▸ Extrait de page
Mouvement du 22 février : Une révolution qui appelle une refondation

Mouvement du 22 février : Une révolution qui appelle une refondation

L’immensité de l’enthousiasme qui inspire et anime le mouvement populaire ne laisse aucun doute sur la nature révolutionnaire de cette conjoncture et la réponse générale qu’elle appelle. En fait, il s’agit de réinitialiser le logiciel politique national et non de le mettre à jour. 

C’est une révolution. Rejet du système militaire qui a prévalu depuis 1962. Combat pacifique rompant avec une violence politique endémique. Résistance solidaire contre toutes les manœuvres et manipulations occultes qui ont tant de fois fait avorter des luttes démocratiques. Condamnations citoyennes instantanées d’abus commis au nom de dogmes tabous. Débats populaires libres dans les coins les plus reculés du pays. Fierté individuelle et espoir collectif en l’avenir inébranlables…Le paysage politique est transformé de fond en comble. Et, jusque là, pour le meilleur. Les historiens auront à dire.

▸ Exercice court 1
Recopiez intégralement le texte sur le mouvement du 22 février, sans y changer quoi que ce soit.
Le texte et les entrées n'ont aucun rapport entre eux.

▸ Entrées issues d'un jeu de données

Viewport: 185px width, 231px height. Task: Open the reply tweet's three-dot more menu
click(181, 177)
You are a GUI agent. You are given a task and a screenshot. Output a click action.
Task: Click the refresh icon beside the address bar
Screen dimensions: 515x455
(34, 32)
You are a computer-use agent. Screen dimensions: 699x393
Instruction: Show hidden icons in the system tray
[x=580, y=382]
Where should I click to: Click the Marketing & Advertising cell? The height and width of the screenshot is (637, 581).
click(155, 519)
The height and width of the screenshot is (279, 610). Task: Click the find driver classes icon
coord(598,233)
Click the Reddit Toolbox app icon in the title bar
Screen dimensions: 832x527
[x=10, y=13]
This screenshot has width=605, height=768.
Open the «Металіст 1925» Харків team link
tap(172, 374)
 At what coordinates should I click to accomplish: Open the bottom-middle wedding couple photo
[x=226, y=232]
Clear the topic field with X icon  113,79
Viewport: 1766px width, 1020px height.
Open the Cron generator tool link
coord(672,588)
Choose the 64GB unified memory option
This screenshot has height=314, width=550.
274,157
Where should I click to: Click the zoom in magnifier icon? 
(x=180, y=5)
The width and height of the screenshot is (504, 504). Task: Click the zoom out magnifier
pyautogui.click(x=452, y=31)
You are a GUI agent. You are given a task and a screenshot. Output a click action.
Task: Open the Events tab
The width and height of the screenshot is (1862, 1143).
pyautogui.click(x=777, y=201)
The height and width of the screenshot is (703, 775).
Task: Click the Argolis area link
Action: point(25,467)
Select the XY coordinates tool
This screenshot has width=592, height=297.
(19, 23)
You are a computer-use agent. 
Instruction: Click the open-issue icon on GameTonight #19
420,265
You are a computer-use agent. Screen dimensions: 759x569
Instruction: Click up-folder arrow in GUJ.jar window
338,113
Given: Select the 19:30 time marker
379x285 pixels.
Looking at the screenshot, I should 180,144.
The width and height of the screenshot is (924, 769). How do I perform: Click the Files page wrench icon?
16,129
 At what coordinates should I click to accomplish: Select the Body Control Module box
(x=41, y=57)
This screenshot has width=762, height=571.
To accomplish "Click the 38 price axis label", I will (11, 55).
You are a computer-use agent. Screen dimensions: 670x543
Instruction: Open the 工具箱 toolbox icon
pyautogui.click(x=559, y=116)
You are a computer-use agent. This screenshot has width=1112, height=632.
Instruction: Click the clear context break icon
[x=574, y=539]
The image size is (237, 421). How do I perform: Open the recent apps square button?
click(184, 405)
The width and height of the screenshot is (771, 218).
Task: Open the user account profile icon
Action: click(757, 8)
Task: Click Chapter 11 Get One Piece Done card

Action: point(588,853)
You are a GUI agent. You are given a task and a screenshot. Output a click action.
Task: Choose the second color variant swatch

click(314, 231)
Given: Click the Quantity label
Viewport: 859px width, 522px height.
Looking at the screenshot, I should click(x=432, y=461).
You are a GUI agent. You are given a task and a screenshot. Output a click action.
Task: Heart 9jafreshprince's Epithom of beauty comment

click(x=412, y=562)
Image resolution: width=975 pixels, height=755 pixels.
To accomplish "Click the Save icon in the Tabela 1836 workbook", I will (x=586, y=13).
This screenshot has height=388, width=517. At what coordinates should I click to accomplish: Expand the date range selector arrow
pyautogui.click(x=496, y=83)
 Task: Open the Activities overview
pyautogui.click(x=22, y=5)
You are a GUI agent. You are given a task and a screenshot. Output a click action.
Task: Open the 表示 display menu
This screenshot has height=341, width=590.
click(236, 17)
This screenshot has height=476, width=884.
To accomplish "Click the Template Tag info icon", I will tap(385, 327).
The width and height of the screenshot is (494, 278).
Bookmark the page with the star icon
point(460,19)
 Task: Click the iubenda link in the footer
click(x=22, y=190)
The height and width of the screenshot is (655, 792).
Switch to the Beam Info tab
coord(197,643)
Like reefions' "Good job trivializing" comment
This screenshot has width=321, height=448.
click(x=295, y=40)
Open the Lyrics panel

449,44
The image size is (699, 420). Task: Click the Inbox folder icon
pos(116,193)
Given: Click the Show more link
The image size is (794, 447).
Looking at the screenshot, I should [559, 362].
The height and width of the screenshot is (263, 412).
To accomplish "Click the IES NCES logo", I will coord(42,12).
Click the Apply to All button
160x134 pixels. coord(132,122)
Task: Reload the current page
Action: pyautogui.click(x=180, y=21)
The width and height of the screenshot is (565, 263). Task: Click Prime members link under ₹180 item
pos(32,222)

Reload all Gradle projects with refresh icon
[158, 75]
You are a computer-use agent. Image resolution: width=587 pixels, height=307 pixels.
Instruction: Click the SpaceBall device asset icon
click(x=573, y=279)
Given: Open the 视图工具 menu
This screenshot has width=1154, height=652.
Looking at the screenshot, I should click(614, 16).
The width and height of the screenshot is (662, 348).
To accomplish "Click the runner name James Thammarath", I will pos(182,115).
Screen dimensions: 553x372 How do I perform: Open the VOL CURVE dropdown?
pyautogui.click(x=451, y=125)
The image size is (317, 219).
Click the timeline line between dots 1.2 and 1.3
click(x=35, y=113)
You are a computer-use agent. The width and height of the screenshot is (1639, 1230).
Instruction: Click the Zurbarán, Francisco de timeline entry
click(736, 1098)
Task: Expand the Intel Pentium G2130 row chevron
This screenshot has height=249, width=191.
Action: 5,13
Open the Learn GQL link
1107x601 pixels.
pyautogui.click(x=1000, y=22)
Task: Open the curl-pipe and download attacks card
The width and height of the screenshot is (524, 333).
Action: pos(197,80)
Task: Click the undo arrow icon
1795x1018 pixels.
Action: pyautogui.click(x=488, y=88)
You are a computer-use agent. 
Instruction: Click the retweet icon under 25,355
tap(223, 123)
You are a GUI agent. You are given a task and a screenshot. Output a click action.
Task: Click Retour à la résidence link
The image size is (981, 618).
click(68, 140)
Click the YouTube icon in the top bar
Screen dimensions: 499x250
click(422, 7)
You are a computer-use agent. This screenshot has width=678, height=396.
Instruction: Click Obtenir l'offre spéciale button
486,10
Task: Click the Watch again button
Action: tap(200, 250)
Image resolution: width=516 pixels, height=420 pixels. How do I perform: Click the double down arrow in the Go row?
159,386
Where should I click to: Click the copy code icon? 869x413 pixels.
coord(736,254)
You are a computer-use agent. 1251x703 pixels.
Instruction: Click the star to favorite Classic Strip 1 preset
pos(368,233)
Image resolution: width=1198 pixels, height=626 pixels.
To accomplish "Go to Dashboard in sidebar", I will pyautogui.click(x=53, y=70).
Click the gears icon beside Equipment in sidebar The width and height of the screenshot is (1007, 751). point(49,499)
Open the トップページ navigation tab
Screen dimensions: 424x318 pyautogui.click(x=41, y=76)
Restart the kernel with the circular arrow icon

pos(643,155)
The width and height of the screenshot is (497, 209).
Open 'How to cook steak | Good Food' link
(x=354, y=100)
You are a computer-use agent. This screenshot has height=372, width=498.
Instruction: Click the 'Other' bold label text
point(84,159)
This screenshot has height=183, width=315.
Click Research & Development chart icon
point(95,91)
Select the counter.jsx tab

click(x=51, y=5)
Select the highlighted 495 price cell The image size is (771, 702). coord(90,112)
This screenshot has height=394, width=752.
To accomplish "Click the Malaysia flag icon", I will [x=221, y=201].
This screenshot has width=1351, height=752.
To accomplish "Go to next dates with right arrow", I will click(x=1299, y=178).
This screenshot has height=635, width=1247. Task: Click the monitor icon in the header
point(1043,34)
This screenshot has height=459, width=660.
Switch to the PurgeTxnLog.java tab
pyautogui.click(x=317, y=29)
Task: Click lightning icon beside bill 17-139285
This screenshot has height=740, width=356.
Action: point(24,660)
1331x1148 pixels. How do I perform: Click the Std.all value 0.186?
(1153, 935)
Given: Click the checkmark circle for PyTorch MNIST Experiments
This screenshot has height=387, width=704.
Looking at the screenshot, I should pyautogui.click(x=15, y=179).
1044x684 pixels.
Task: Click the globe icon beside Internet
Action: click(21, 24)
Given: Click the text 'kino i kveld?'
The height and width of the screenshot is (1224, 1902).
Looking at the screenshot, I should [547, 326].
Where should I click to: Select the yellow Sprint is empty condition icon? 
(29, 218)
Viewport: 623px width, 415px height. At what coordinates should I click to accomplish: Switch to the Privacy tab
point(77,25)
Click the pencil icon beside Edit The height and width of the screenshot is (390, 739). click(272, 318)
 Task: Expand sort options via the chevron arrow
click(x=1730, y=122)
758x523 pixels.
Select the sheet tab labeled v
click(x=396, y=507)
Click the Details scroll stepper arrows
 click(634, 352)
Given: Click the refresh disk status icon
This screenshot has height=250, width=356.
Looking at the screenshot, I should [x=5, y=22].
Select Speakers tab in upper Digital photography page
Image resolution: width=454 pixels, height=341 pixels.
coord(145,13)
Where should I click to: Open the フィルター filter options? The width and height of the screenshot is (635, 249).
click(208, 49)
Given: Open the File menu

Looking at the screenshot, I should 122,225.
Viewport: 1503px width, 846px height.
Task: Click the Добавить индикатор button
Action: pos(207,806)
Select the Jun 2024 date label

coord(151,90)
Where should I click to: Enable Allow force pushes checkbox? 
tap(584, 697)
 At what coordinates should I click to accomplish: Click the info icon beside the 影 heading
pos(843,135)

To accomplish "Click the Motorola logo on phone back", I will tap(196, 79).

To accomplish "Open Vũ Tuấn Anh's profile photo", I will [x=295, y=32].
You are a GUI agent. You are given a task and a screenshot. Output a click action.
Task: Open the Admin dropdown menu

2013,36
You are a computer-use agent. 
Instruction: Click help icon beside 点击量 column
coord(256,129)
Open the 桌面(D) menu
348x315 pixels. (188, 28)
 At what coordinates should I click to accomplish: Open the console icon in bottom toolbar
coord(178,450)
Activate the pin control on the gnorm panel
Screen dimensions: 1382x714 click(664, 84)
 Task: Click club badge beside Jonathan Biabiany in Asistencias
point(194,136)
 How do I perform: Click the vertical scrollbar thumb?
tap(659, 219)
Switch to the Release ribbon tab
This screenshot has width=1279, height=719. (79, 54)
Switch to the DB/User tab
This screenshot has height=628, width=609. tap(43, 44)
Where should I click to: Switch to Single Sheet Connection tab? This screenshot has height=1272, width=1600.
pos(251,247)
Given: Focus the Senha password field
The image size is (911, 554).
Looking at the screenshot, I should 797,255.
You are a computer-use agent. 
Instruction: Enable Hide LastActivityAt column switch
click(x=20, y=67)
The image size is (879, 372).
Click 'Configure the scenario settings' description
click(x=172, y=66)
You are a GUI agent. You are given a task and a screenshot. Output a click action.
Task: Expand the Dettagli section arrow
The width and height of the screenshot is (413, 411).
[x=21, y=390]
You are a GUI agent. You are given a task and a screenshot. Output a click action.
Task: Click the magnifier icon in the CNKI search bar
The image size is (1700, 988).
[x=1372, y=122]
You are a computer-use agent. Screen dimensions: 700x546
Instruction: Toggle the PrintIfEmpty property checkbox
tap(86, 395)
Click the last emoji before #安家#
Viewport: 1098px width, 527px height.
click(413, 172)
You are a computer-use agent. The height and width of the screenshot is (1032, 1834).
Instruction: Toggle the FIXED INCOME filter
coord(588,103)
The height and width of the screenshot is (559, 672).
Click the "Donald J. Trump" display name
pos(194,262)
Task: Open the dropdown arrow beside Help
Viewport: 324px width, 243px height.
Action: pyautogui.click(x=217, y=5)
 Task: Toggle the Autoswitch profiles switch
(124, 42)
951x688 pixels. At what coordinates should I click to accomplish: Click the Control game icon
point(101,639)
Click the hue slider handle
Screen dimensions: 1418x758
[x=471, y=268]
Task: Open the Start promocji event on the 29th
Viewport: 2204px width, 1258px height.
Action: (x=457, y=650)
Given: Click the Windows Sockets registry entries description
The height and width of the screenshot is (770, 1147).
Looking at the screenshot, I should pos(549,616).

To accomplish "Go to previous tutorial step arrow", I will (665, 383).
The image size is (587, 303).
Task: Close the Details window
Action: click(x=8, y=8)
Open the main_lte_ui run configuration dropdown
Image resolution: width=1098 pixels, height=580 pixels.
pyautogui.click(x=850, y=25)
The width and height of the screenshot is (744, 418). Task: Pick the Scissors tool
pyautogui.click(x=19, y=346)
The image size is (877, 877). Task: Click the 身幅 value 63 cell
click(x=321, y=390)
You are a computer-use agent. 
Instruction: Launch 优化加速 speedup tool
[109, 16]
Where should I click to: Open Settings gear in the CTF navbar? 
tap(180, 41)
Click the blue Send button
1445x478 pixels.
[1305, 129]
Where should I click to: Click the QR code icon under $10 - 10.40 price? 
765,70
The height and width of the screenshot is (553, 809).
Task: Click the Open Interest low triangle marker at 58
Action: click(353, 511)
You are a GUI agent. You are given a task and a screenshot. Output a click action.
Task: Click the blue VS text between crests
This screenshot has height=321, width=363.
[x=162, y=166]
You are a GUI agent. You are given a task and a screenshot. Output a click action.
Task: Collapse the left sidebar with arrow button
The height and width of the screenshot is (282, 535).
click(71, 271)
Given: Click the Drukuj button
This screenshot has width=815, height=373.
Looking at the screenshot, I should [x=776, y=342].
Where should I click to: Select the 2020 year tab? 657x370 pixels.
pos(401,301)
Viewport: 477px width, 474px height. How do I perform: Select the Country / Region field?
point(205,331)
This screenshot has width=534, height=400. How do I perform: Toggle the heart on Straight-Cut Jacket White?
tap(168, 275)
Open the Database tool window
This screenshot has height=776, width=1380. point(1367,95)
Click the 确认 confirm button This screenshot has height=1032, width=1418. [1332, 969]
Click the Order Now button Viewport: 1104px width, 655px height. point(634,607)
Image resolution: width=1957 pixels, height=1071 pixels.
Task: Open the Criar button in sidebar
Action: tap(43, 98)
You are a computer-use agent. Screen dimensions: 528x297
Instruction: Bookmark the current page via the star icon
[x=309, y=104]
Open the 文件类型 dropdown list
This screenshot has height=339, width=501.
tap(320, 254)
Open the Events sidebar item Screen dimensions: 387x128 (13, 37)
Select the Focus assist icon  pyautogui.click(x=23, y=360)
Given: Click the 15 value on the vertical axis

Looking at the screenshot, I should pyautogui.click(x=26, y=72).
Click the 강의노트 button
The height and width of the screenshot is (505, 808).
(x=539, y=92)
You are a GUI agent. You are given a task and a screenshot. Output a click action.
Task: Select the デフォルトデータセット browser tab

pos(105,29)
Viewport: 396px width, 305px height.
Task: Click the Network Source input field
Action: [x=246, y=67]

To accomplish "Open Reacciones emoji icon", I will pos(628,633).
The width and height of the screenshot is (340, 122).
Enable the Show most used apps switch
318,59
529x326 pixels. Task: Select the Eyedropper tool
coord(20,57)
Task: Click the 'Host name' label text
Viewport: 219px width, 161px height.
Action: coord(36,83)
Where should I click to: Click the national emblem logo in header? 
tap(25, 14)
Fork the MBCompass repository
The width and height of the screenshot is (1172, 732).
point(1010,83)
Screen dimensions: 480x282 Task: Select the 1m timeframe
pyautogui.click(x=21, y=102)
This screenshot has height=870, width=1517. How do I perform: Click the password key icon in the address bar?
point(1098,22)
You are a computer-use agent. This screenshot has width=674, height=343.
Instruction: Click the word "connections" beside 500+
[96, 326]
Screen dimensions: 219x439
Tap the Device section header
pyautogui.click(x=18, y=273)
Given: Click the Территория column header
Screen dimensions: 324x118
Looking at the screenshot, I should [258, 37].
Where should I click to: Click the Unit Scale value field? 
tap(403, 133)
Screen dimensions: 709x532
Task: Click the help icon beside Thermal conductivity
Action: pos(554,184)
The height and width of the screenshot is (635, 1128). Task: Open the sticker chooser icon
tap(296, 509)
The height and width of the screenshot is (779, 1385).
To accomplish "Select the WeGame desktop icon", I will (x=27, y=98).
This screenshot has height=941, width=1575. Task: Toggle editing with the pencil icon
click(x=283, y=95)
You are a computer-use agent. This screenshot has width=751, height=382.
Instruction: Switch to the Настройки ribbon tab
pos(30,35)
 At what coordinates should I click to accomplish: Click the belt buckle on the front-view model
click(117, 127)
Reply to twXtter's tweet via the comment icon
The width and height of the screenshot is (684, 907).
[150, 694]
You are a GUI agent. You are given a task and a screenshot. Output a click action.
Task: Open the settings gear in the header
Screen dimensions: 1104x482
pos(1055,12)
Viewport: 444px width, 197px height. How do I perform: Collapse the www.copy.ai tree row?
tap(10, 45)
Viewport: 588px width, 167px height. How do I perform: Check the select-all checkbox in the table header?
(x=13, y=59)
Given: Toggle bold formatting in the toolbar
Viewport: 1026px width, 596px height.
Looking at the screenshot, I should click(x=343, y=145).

▸ Exercice court 2
Extrayez des entrées chaque ligne qui contient la chaîne « axis », en tenant compte de la casse.

▸ Réponse attendue 1
Mouvement du 22 février : Une révolution qui appelle une refondation

Mouvement du 22 février : Une révolution qui appelle une refondation

L’immensité de l’enthousiasme qui inspire et anime le mouvement populaire ne laisse aucun doute sur la nature révolutionnaire de cette conjoncture et la réponse générale qu’elle appelle. En fait, il s’agit de réinitialiser le logiciel politique national et non de le mettre à jour. 

C’est une révolution. Rejet du système militaire qui a prévalu depuis 1962. Combat pacifique rompant avec une violence politique endémique. Résistance solidaire contre toutes les manœuvres et manipulations occultes qui ont tant de fois fait avorter des luttes démocratiques. Condamnations citoyennes instantanées d’abus commis au nom de dogmes tabous. Débats populaires libres dans les coins les plus reculés du pays. Fierté individuelle et espoir collectif en l’avenir inébranlables…Le paysage politique est transformé de fond en comble. Et, jusque là, pour le meilleur. Les historiens auront à dire.

▸ Réponse attendue 2
To accomplish "Click the 38 price axis label", I will (11, 55).
Given: Click the 15 value on the vertical axis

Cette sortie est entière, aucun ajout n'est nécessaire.